* **Document section**:
Co-production returns

With less money to go round, but platforms and broadcasters still wanting high quality series, the growing importance – and necessity – of co-production was a big topic. As streamers cut back from fully funding shows, producers are turning back to the more piecemeal approach of co-production. “Maybe sometimes you don’t approach the streamers first anymore,” said Matthews. “Maybe you first get a couple of broadcasters, a film fund, a distribution advance and a tax break together, and approach a streamer as a final step and offer a window for a specific territory, which you couldn’t do 18 months ago.”

European co-pro networks such as the Alliance (between France Télévisions, Germany’s ZDF and Italy’s RAI) and the New 8 (between ZDF, Netherland’s NPO, Belgium’s VRT, Sweden’s SVT, Denmark’s DR Finland’s YLE, Iceland’s RÚV and Norway’s NRK) were talked up by many execs. (However, some questioned whether their shows really travelled well between territories). Simone Emmelius, SVP international fiction – co-production and acquisition, at top German broadcaster ZDF spelt out the attractive economics of co-production: “You spend €200,000 on an episode that may cost €1.5m. At the end of it, you get a production value of €1.5m.”

Quality over quantity

In years gone by, streamers and broadcasters would come to an event like Series Mania to make big slate announcements. Not so this year; the slate announcements were very modest. Netflix and Warner Bros. Discovery announced two new dramas, while Disney+ revealed three new scripted titles. This in itself highlighted how the era of peak-TV is very much over. That said, most of the series announced were high-end prestige shows featuring top talent. Many of the streamer execs speaking at the festival emphasised they were focused on ‘quality over quantity.’ “We’re not in the volume game in the way some of the others are,” said Liam Keelan, SVP original content, Europe and Africa at Disney+. Added Warner Bros. Discovery’s JB Perrette: “More does not mean better. Quality is the most important thing when attracting customers.”

Artificial intelligence

Series Mania had a whole strand dedicated to AI, exploring its threats and opportunities to the TV business. Many of the AI sessions were packed out. Analytics firm Omdia gave a keynote predicting AI spend in media will exceed $13bn by 2028; much of its presentation centred on the recent beta launch of Chat GPT developer OpenAI text to video AI platform Sora. The role AI can play in production areas such as storyboarding, script analysis, previsualisation, dubbing and visual effects were discussed through the day. Concerns were raised about the impact of AI.

* **Problems and tasks**:
(A) Decide whether each statement agrees with the report on TV industry trends at Series Mania, answering yes or no and quoting the words from the report that settle it: (i) Streamers made big slate announcements at the festival this year. (ii) Disney+ revealed three new scripted titles. (iii) Omdia predicted that AI spend in media will exceed $13bn by 2028.
(B) Carry on the report on TV industry trends at Series Mania from the point where it stops.
You will not need the listing to complete any of this work.

Collected data entries:
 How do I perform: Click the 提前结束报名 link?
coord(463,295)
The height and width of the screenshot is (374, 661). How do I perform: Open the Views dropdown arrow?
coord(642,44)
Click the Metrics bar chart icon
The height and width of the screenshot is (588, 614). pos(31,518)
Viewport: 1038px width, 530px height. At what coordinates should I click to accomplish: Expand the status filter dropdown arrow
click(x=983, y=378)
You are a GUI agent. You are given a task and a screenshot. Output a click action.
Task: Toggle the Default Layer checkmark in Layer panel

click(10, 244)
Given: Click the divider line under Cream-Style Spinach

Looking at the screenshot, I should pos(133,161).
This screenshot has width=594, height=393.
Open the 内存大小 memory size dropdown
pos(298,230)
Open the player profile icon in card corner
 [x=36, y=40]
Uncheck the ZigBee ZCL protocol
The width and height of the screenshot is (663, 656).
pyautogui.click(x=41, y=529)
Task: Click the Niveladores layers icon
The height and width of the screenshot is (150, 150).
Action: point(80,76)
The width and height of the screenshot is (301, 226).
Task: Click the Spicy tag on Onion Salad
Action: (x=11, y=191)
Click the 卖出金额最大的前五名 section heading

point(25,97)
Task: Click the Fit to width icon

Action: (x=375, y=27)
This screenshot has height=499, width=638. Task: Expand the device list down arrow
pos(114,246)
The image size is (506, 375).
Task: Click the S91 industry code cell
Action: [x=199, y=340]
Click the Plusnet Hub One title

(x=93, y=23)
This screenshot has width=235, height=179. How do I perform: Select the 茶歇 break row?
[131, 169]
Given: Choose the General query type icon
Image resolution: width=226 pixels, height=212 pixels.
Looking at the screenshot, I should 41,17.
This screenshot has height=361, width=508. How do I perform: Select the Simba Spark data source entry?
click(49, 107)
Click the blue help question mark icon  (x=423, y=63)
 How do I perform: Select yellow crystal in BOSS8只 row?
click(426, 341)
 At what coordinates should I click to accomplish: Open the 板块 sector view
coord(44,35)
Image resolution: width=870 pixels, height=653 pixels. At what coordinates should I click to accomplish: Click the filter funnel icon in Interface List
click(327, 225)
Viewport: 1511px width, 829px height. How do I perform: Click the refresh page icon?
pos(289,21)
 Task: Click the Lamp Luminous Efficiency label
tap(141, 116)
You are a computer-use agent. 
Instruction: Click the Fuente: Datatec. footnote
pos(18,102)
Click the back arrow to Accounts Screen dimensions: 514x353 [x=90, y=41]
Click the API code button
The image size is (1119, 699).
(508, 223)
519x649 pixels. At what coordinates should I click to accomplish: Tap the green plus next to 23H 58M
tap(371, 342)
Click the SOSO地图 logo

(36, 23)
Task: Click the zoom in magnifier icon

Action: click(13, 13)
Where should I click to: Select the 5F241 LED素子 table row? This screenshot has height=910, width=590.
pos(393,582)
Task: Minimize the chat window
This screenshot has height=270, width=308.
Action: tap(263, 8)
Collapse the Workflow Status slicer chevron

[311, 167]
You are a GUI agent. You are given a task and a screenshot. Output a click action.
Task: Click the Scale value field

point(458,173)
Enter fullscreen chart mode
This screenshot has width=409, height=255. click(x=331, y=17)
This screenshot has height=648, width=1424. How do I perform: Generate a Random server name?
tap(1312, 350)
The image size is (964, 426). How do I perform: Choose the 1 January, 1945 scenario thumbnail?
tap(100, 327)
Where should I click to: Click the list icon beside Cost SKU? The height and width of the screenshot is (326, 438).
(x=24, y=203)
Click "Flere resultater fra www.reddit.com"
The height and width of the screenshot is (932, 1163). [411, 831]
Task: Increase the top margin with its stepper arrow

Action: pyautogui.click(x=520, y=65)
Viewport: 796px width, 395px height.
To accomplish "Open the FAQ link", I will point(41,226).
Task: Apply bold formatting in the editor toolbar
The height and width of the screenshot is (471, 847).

* **Answers to the exercises**:
(A)
(i) No: "Not so this year; the slate announcements were very modest."
(ii) Yes: "Disney+ revealed three new scripted titles"
(iii) Yes: "predicting AI spend in media will exceed $13bn by 2028"

(B)
“The human element of creation is in some jeopardy,” said Chris Marcich, president of the European Film Agencies Directors association (EFAD), who also flagged its possible impact on European content diversity. Many of the speakers, though, were cautiously optimistic about AI. Lisa Perrin, managing director of international production at ITV Studios, said AI was fundamentally exciting and that fresh creativity could come from it. “The genie is out of the bottle and we have to embrace it and have careful guidelines around it,” said Perrin.

Literary IP to the fore

It’s nothing new that literary IP is a popular source material for TV, but this year’s Series Mania was replete with adaptations. The festival opened with Netflix’s sci-fi drama The Three Body Problem, the adaptation of the best-selling book series by Cixin Liu. The main competition had several, including Peacock’s Apples Never Fall, adapted from the book by Liane Moriarty, the author of Big Little Lies and Nine Perfect Strangers. Elsewhere, Mediawan showcased The Count Of Monte-Cristo, from director Billie August, starring Sam Claflin and Jeremy Irons.

Heather Brewster, Keshet Studios’ Los Angeles-based senior VP of scripted, told Screen: “In the challenging market we’re in right now, any project that can mitigate risk for a buyer is much more appealing.” Some noted, however, demand for well-known literary IP was pushing up prices for optioning titles. ”If suddenly the demand is for books, guess what happens to the price? It is not quite as cheap as it was before,” said one exec.